Paul Dano, on the other hand, was much savvier about it. Instead of being overwhelmed by downright impenetrable works by literary greats, he was inspired by a near thirty-year-old, moderately well-received book that not many people read and even less remembered. Richard Ford’s Wildlife tells the story of marriage breaking at the seams and the child caught in the crosshairs. In interviews, Dano said the content of the story had a personal resonance for him, and that stricken chord imbues the film with a deep sense of care. There’s more than just a hint of Michael Caton-Jones’ This Boys Life about the proceedings—Incidentally Ford’s novel was published just one year after Tobias Wolfe’s famous memoir—but Dano adds his own flavour as he proves himself an already fully realised filmmaker. In truth, this is one of the strongest debuts of 2018.

Wildlife follows the Brinsons, a lower middle-class family of three living in the rural town of Great Falls, Montana. It’s 1960 and Jerry Brinson (Jake Gyllenhaal) works at the golf club as the local pro to provide for his long-suffering house wife Jeanette (Carey Mulligan) and his teenage son John (Ed Oxenbould). The couple’s relationship begins to strain when Jerry is loses his job. His bruised ego won’t allow him to take the position when he’s offered it once more, after which he struggles to find employment. When Jerry eventually leaves home to battle the forest fires that rage just on the outskirts of town, Jeanette feels abandoned and turns her attention away from her son and into the arms of what she sees as her only chance for escape: a wealthier older man (Bill Camp).

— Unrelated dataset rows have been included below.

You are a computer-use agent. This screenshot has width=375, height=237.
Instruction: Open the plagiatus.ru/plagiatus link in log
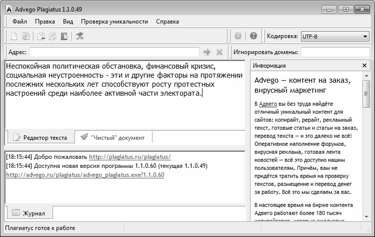(x=130, y=156)
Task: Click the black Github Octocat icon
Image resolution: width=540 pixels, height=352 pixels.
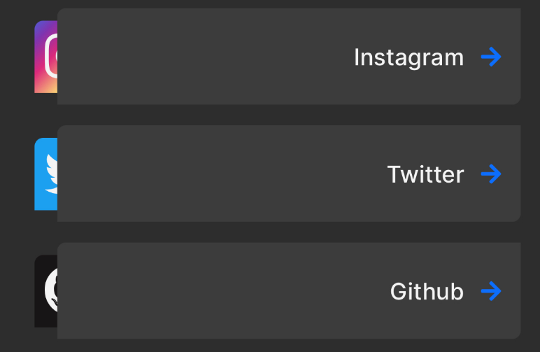Action: [45, 291]
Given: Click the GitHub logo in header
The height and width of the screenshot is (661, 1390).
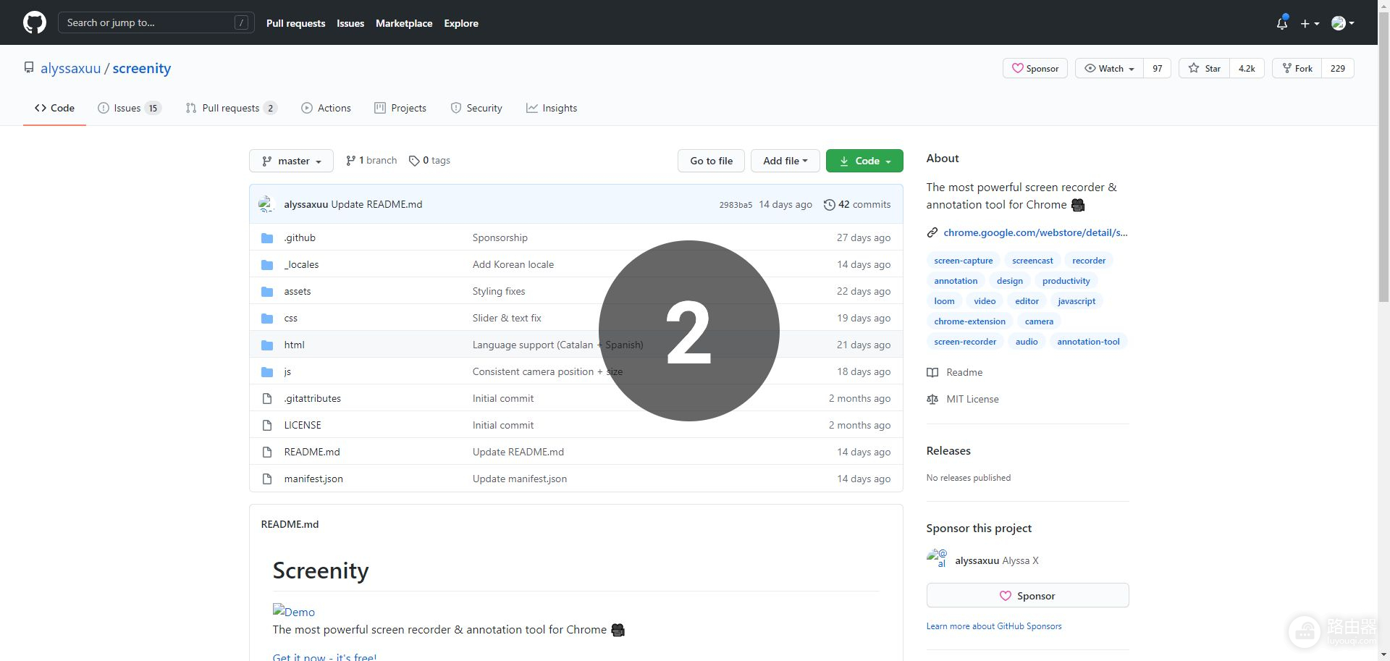Looking at the screenshot, I should [x=34, y=22].
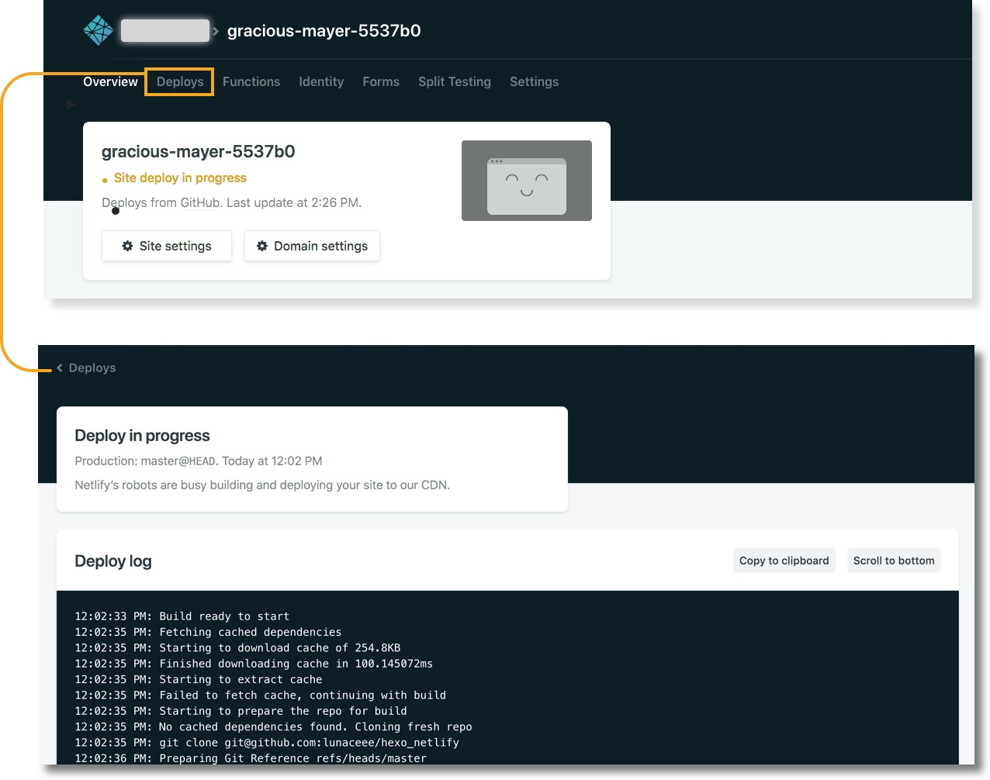990x780 pixels.
Task: Open the Identity tab
Action: [x=320, y=81]
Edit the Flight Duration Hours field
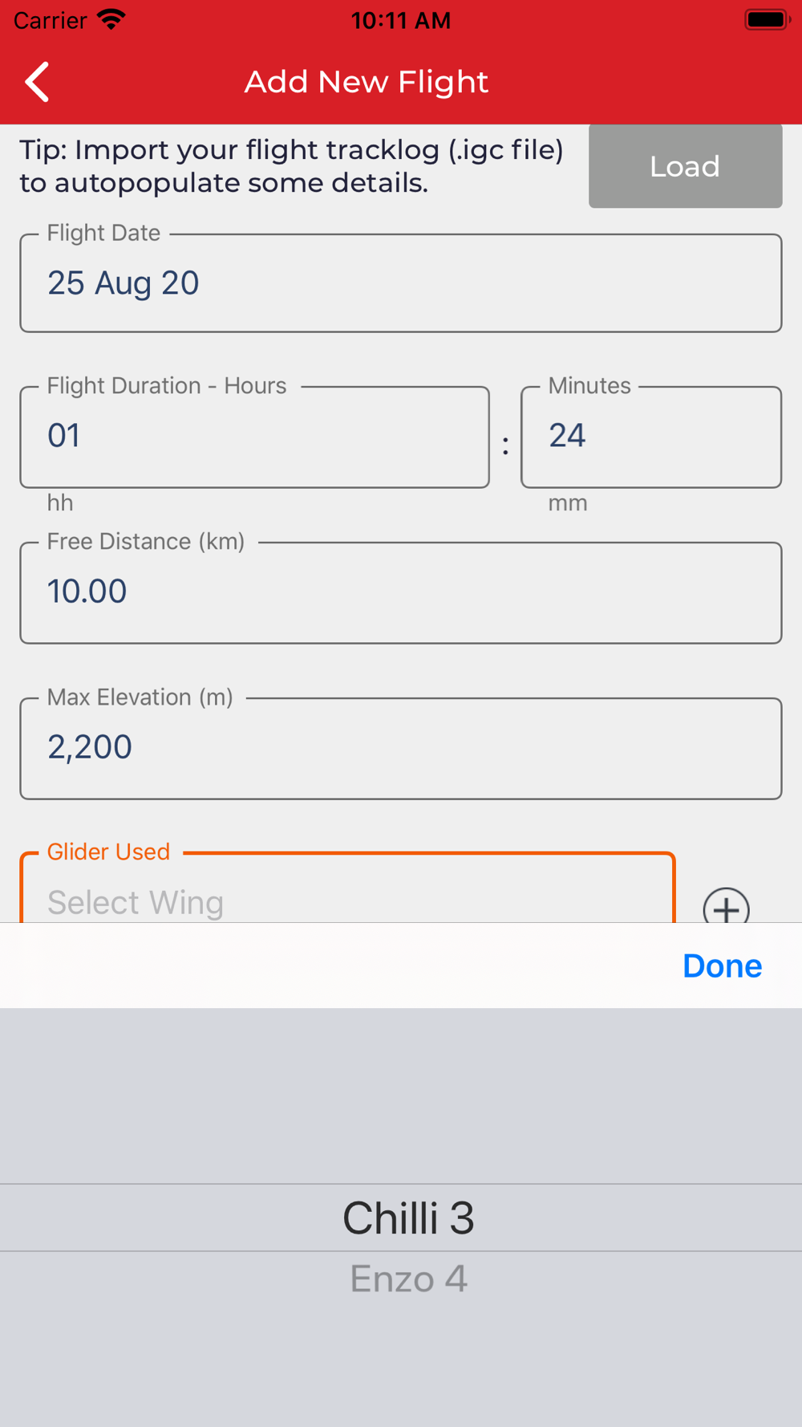This screenshot has width=802, height=1427. coord(255,437)
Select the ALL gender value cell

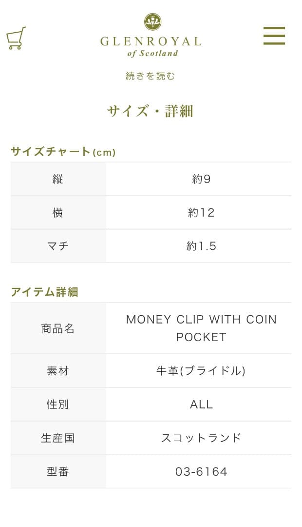click(201, 404)
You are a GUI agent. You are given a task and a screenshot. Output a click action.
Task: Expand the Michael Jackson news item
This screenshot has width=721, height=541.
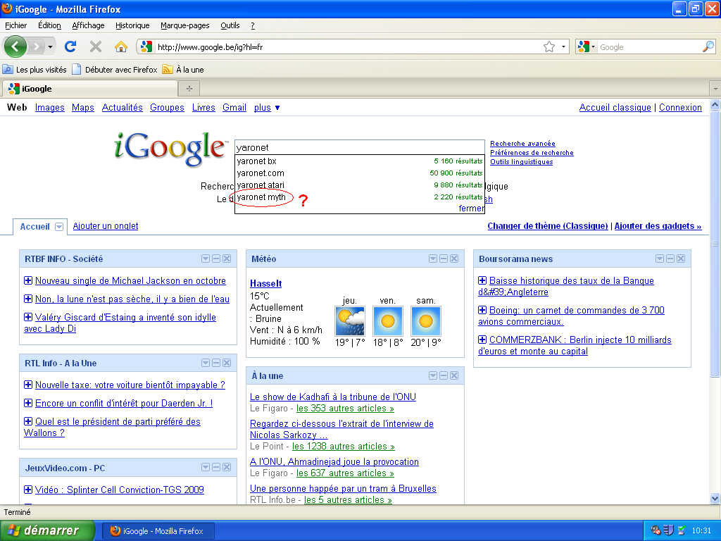point(28,281)
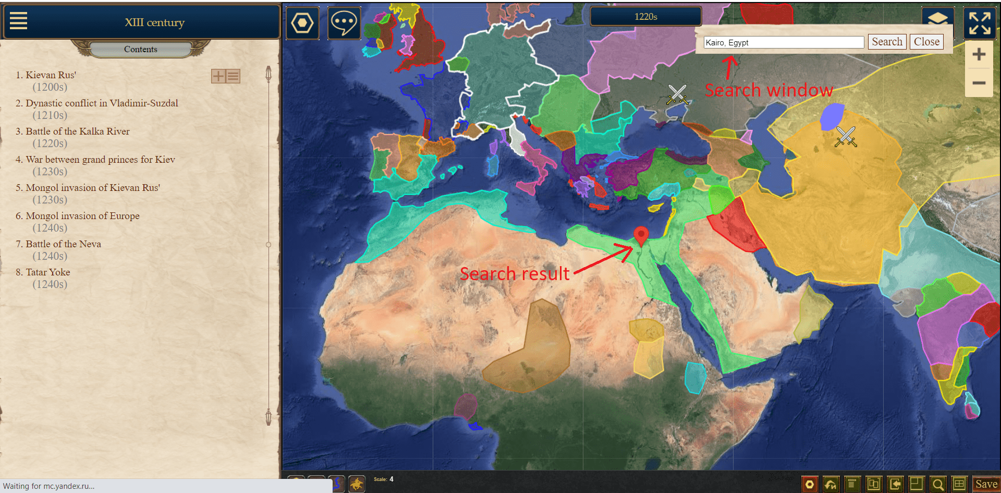Open the speech bubble comments icon
This screenshot has height=493, width=1001.
[344, 23]
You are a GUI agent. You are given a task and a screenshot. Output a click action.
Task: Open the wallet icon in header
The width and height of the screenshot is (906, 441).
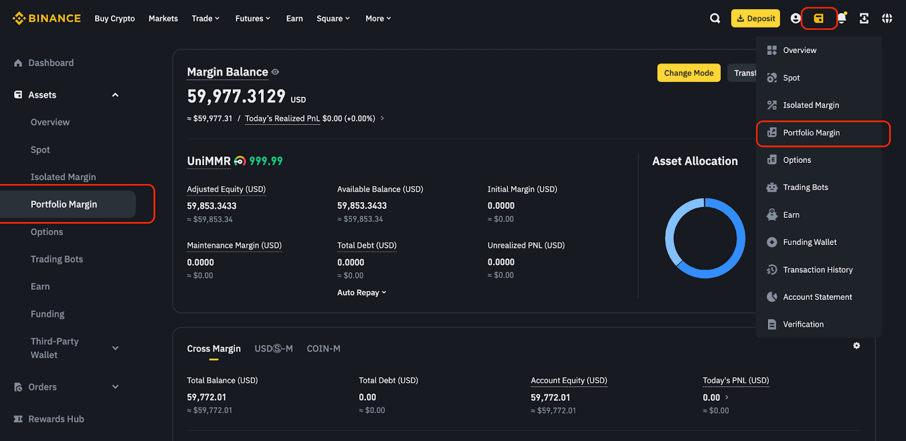tap(819, 19)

In terms of available acting talent to appear in your directorial debut, it’s hard to think of a more illustrious pairing than Gyllenhaal and Mulligan. Gyllenhaal, whose been on some run of performances for close to a decade now, shows that same sense of vulnerable intensity he’s made a career out of. He brings a pitiful fury to a man whose fragile masculinity threatens to dismantle a creaking household. Mulligan has the trickier role and the performance does suffer somewhat from Jeannette’s whiplash inducing 180 turn from efficacious, endearing matriarchal figure to resent-fuelled, callous promiscuity. It’s not so much a subtle arc as it is two expertly played, distinct characters but Mulligan does nonetheless play them both expertly.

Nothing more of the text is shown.